THE DATA:
[Start of section]
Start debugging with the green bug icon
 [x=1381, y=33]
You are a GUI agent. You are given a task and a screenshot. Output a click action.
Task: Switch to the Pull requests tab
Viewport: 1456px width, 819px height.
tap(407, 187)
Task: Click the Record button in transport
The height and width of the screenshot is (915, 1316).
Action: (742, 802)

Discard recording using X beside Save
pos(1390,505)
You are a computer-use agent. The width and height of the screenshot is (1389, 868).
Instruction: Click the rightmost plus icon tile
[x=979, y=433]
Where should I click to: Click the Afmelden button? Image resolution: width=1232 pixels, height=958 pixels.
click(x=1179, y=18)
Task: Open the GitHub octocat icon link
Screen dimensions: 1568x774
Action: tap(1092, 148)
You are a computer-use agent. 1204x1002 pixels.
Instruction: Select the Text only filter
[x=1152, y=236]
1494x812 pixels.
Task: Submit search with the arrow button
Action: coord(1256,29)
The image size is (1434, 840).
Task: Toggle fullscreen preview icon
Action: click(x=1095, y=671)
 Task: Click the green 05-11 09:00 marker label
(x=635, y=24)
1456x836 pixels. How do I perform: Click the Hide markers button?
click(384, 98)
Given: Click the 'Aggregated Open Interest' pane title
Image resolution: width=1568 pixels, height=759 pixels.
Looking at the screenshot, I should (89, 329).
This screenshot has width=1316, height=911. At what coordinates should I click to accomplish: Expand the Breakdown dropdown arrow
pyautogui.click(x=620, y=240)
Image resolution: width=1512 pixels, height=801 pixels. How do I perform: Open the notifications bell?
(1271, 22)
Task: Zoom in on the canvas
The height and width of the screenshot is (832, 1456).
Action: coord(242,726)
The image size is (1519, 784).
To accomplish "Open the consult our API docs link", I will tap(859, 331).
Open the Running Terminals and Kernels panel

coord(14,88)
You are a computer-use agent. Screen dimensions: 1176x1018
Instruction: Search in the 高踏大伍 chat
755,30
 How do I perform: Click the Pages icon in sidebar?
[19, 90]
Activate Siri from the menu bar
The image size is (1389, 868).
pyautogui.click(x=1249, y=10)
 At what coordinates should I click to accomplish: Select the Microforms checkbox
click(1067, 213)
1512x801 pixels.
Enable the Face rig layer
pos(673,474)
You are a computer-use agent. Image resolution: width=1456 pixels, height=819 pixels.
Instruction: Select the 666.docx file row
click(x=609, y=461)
[End of section]
WORK REQUIRED: Looking at the entries above, copy out every line in which "computer" occurs.

YOUR RESPONSE:
You are a computer-use agent. The width and height of the screenshot is (1389, 868).
You are a computer-use agent. 1204x1002 pixels.
You are a computer-use agent. Screen dimensions: 1176x1018
You are a computer-use agent. Image resolution: width=1456 pixels, height=819 pixels.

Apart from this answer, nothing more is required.